レビュー

編集だよりー 2011年10月10日編集だより

2011.10.10

小岩井忠道

 今年のノーベル賞は、日本人の受賞者ゼロに終わった。特に期待が大きかった医学生理学賞の受賞者が発表された3日は、用意していた原稿が役に立たなかったのをノーベル財団のホームページで見届けてから、内幸町ホールへ向かう。途中からだが立川志ら乃の落語独演会に十分間に合った。最後の演目が予定になかった「宿屋の富」だったのに喜ぶ。3日前、林家たい平の独演会で聴いたばかりだったからだ。落語というのはオチが難解なものが多く、初めて聴いてふき出すという楽しみにはなかなか巡り会わない。「宿屋の富」は、実に分かりやすいオチに大笑いできた数少ない噺(はなし)だ。

  このくらい短い間隔で同じ噺を聴くと演者による違いまで少しは分かる、ような気になる。旅館の亭主から富くじを買わされた客が、抽選会場を通りかかり、張り出された当選番号から富くじが当たったのを知る。しかし、番号を何度も確かめてもなかなか本当だとは信じられない…。その動転する様が、たい平の方がより真に迫っていて、かつ笑わせる…。なんていっぱしのことをしゃべりたくなる。一緒に聴いた友人たちと新橋駅近くの飲食店でのどを潤した際に、やはり誘惑に負けて偉そうに口走ってしまった。そんな違いが分かるくらいなら、もっと落語も楽しめるはずなのに…。

 たい平の独演会(9月30日、なかのZEROホール)では、「宿屋の富」とともに「らくだ」も聴かせてもらった。この噺については、前から気になっていたことがある。幼少時に映画で観たかすかな記憶があるのだ。ウェブサイトで調べてみると、確かにエノケンの主役で2度、映画化されている。編集者の年齢から逆算すると、最初の作品は作られた年がちょっとだけ早すぎる。観たのは後の方、1957年公開の「らくだの馬さん」(石原均監督)のようだ。小学6年生か中学1年生で東映しか観ていないころだから、東映時代劇との二本立てだったに違いない。

 かすかに覚えているのは、死体を背中におぶって動き回る場面である。何か悪趣味で喜劇らしくない、と子ども心に感じたからではないか。たい平の落語を聴いているうちに思えてきた。この噺の最も面白いところは、人がよく気が小さいと観客がすっかり思い込まされていた主人公が、実は酒乱で途中から人が変わったようになるところだろう。それまでさんざん無茶な用事ばかり言いつけていた乱暴者に逆にからみ出すところが、何とも愉快だ。しかし、この場面はエノケンの映画で全く記憶にない。子どもにとってはどうでもよい場面でしかなかったからだろう。

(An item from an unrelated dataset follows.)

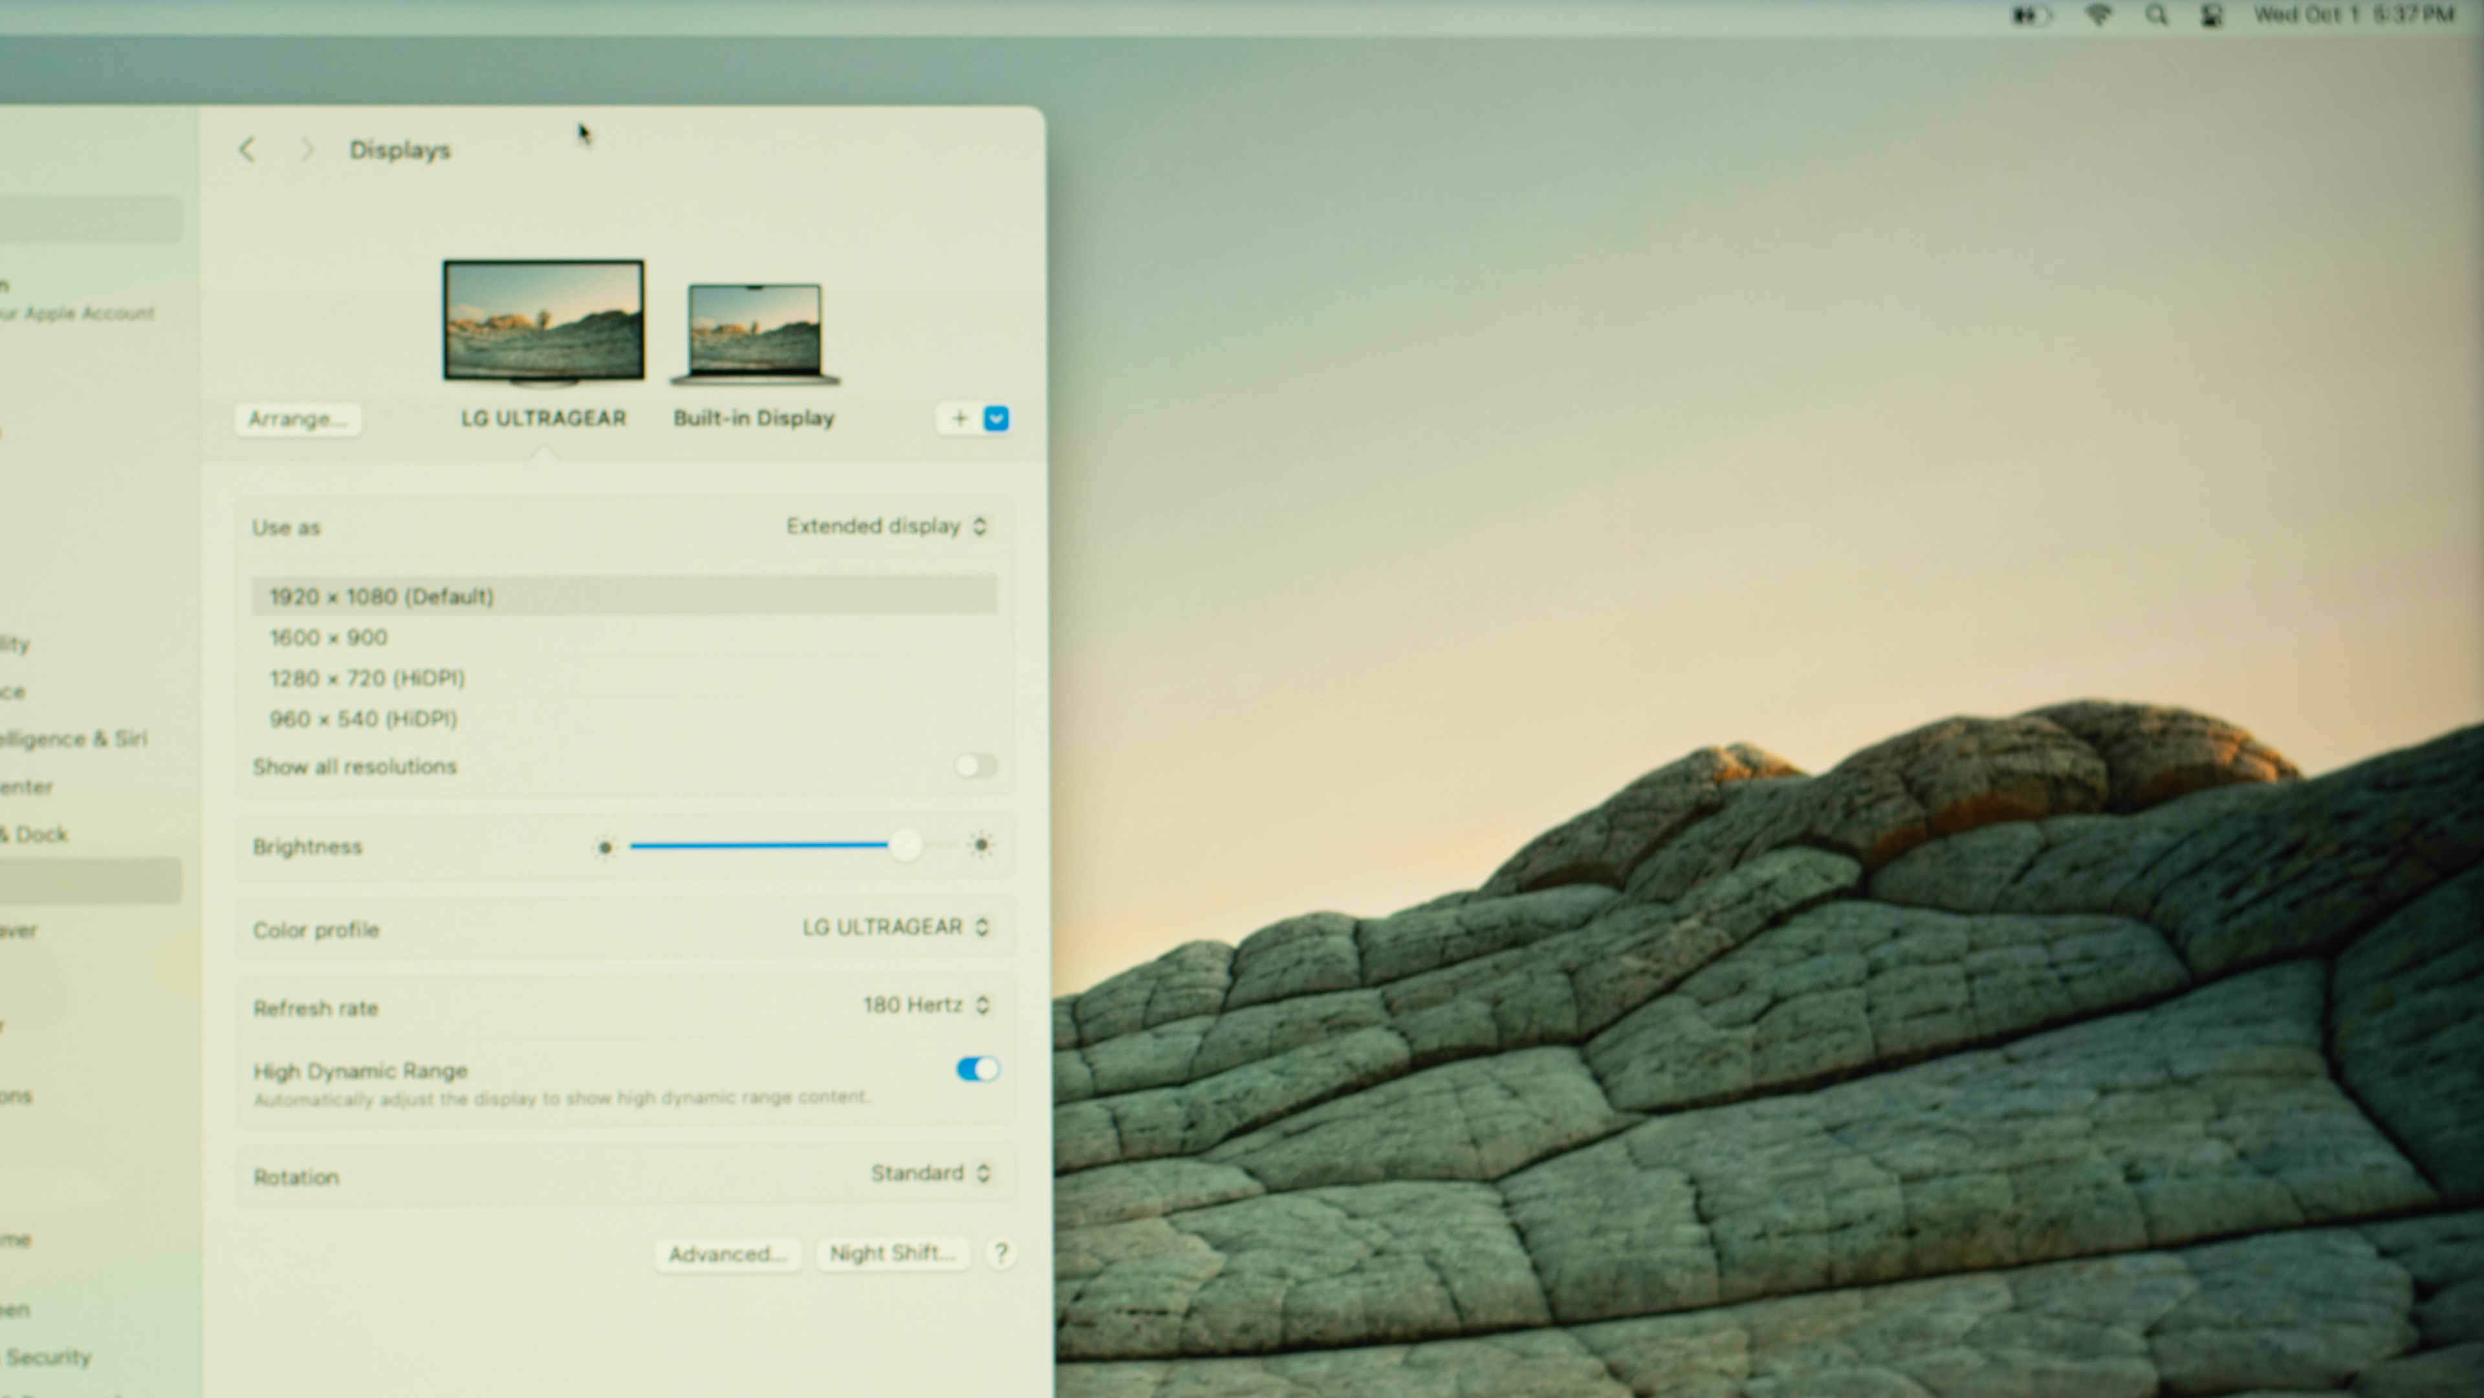Choose 1600 × 900 resolution
Screen dimensions: 2484x1398
pos(329,638)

 この噺のオチは、攻守が逆になった主人公が乱暴者に言う言葉だった。皆が笑うので一緒に笑ったが、どうもできのよいオチとは思えない。

 そもそも落語の「らくだ」とはどういう評価がされている噺なのか。ウェブサイトで検索すると、最後まで演じると1時間ほどになるという。たい平が終わりにしたところはまだ途中で、さらに噺にはやまがある。「らくだ」と呼ばれていた嫌われ者の死体を大きな漬け物おけに入れて火葬場までかついでいく途中で、おけの底が抜け、死体を途中で落としてしまう。死体を探しに戻り、橋のたもとで酔って寝ている願人坊主を「らくだ」と間違えて火葬場に運び、火の中に放り込む。熱さで目を覚ました願人坊主と主人公たちの「ここはどこだ?」「焼き場。火屋(ひや)だ」というやりとりに続く願人坊主の一言がオチになっている。

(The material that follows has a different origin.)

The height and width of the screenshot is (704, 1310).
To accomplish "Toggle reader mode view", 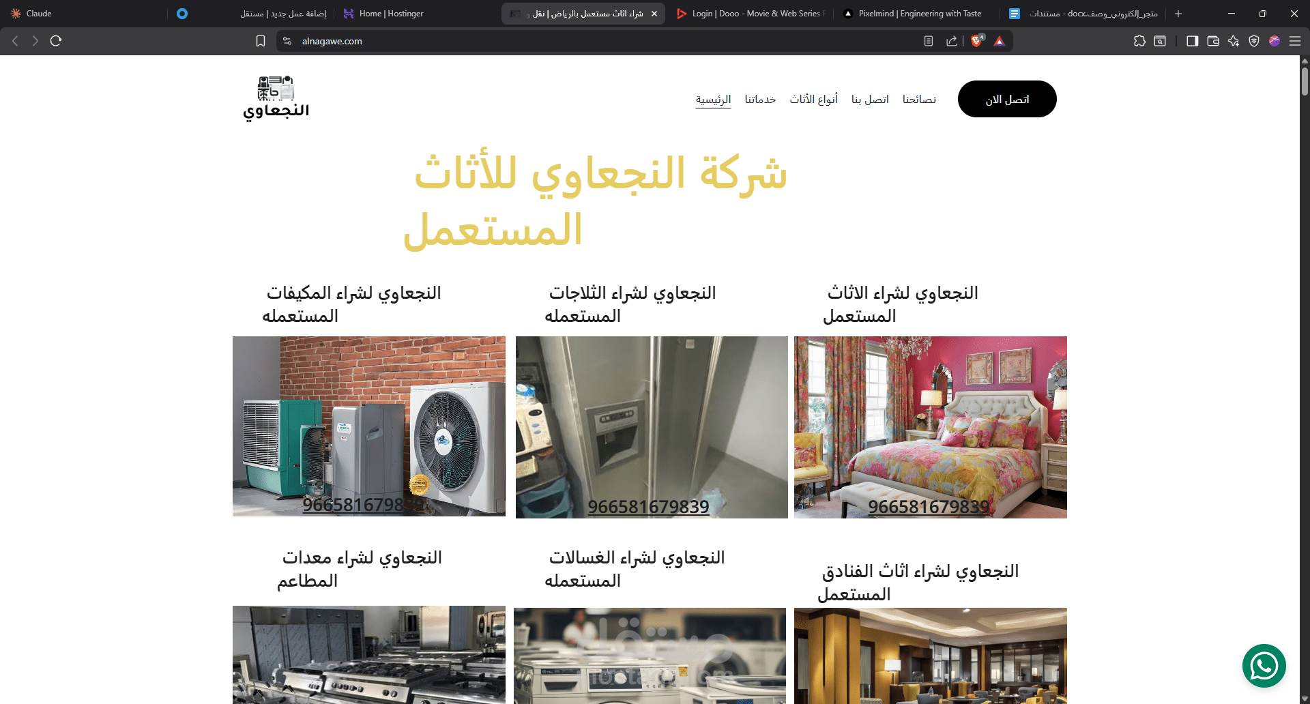I will point(929,41).
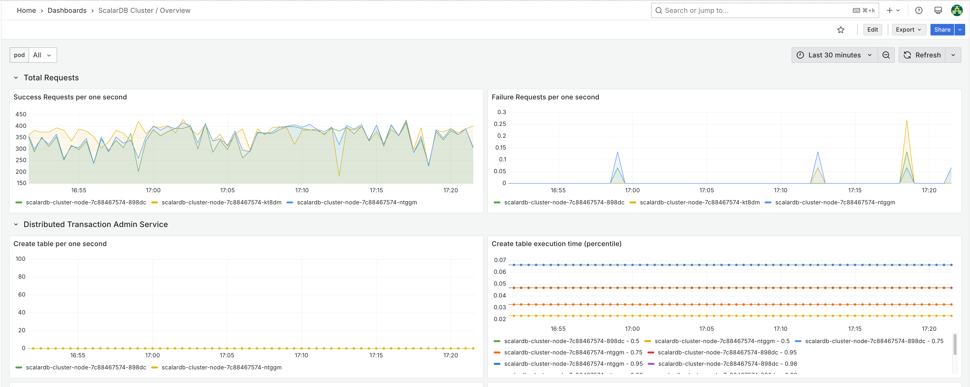The image size is (970, 387).
Task: Open the news feed monitor icon
Action: (x=938, y=11)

 「うへー、冷酒(ひや)でもいいから、もう一杯ちょうだい…」

 こちらの方が、たい平のオチよりよほどそれらしい。とはいうものの、恐らく一度聴いただけでは編集者には分からなかっただろうが…。

 矢野誠一が40年前に書いた「落語-語り口の個性」という本がある。読んだのがいつごろか忘れてしまったが、大衆芸能、話芸としての落語の将来を心配しているのが印象深かった。金を払って落語を聴く客(寄席の客)が非常に少ないのに200人もの落語家が生活できている現実の危うさを指摘していたくだりを特によく覚えている。その著書が3年前に文庫(「落語とはなにか」(河出文庫)になっていた。

 図書館で見つけて読み直してみたら、オチ(サゲ)について書かれた個所がある。12種類に分類できるという。「回り落ち」や「さかさ落ち」、さらには「はしご落ち」といったものもある。最初に挙げられているのが「考え落ち」とあるのを見て、笑った。